Efficient In Vitro Regeneration, Analysis of Molecular Fidelity and Agrobacterium tumifaciens - Mediated Genetic Transformation of Grewia asiatica L.
- Corresponding Author:
- Surrinder K Lattoo
Plant Biotechnology Division, CSIR - Indian
Institute of Integrative Medicine, Canal Road
Jammu Tawi-180 001, Jammu and Kashmir, India
E-mail: [email protected]
Received March 17, 2016; Accepted May 14, 2016; Published May 21, 2016
Citation: Wani TA, Rana S, Bhat WW, Pandith SA, Dhar N, et al. (2016) Efficient In Vitro Regeneration, Analysis of Molecular Fidelity and Agrobacterium tumifaciens - Mediated Genetic Transformation of Grewia asiatica L. J Plant Biochem Physiol 4:167. doi:10.4172/2329-9029.1000167
Copyright: © 2016 Wani TA, et al. This is an open-access article distributed under the terms of the Creative Commons Attribution License, which permits unrestricted use, distribution, and reproduction in any medium, provided the original author and source are credited.
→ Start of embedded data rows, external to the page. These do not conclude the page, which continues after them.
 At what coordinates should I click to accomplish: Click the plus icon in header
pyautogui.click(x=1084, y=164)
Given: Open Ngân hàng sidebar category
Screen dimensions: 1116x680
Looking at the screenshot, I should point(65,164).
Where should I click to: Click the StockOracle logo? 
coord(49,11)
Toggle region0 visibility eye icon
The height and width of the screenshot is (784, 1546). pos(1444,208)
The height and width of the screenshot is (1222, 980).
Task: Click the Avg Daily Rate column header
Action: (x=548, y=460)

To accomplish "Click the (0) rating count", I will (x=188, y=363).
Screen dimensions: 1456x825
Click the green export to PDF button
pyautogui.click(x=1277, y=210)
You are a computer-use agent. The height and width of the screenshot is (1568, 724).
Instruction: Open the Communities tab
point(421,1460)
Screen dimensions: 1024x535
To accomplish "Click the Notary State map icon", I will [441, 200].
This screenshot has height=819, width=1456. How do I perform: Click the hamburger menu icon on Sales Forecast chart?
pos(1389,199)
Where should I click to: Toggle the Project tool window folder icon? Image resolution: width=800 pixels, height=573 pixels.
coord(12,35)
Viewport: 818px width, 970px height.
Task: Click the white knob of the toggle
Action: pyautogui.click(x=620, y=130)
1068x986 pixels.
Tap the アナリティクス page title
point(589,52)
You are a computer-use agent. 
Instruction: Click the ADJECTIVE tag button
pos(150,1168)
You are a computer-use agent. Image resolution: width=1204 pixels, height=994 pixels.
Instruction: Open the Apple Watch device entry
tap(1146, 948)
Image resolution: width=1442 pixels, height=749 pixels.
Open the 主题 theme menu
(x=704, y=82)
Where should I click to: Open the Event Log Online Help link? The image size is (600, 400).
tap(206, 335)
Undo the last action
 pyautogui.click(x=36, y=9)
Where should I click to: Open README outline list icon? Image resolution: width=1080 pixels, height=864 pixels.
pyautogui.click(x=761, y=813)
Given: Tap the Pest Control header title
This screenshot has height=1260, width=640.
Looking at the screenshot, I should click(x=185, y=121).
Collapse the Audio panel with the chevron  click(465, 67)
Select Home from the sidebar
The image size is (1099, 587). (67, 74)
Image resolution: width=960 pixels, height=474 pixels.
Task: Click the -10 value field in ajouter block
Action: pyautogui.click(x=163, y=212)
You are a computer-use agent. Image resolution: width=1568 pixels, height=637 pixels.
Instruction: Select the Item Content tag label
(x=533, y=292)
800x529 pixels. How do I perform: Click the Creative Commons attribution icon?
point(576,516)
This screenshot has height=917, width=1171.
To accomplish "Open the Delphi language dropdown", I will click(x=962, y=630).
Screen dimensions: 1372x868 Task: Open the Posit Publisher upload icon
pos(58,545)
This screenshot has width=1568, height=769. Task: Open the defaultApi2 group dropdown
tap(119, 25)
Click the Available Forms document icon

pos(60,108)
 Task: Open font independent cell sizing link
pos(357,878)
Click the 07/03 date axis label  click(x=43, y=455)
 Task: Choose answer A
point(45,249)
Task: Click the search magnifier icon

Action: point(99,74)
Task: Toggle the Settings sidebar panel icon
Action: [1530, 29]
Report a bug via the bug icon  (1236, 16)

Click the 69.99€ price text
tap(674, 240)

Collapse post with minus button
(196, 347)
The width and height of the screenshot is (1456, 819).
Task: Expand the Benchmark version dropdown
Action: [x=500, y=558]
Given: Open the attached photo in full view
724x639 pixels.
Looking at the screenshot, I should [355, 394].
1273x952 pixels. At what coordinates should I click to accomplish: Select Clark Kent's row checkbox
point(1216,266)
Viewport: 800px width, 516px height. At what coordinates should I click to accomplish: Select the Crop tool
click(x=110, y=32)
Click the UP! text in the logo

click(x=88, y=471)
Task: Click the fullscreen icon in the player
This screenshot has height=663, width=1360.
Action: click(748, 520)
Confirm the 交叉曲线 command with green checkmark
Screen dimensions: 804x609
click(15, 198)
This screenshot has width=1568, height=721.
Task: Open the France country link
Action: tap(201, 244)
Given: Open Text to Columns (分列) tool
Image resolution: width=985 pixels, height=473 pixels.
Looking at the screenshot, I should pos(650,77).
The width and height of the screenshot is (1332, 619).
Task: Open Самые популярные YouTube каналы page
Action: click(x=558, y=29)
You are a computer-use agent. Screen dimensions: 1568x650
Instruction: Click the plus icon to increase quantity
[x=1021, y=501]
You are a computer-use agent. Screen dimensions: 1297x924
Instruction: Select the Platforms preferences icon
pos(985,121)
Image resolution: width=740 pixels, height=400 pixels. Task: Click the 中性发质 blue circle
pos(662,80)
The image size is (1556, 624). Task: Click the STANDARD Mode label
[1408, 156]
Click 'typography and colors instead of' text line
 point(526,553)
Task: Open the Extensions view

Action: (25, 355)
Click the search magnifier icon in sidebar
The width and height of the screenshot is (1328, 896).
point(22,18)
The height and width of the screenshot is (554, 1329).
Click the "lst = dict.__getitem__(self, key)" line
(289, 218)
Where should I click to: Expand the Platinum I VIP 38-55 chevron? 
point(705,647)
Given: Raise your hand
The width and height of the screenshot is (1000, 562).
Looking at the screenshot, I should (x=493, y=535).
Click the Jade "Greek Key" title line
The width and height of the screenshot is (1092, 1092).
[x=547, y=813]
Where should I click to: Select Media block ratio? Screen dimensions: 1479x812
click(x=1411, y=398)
Grewia asiatica is a dietotheraphtically important fruit bearing shrub, indigenous to India. It is a rich resource of triterpinoids and flavonoids and possesses many putative health benefits. Two of the drawbacks which include short shelf life of its fruits and larger seed volume impedes its full exploitation. Seed abortion for developing seedless cultivars through biotechnological interventions is a viable option. One of the prerequisites for such strategy is to develop an efficient plant regeneration and transformation protocols in G. asiatica. Against this backdrop multiple shoot induction was achieved from nodal explants with axillary buds, on culturing in Woody Plant medium (WM) fortified with 3% (w/v) sucrose, 2 × 10-5M Kinetin (Kn) and 1 × 10-5M indole-3-butyric acid (IBA) giving rise to an average of 4.25 ± 0.71 microshoots per explant. More than 90% of the explants formed micro-shoots with mean shoot length of 10.5 ± 1.96 cm leading to whole plant regeneration. Healthy regenerated shoots showed prolific rooting of more than 95% on WM supplemented with 4.8 × 10-6M indole-3-butyric acid (IBA). Following simple hardening procedures, rooted plantlets, were transferred to soil-sand (1:1; v/v) with about 92% success. Genetic fidelity was assessed using random amplified polymorphic DNA (RAPD). Additionally, Agrobacterium-mediated genetic transformation protocol was developed using A. tumefaciens strain GV2260 harboring binary vector p35SGUSINT containing hygromycin phosphotransferase gene (hpt). Transformation was verified by GUS assay and detection of the hygromycin phosphotransferase (hpt) by polymerase chain reaction. In vitro regeneration and ensuing molecular fidelity of regenerated plants and transformation studies are hitherto unreported for G. asiatica.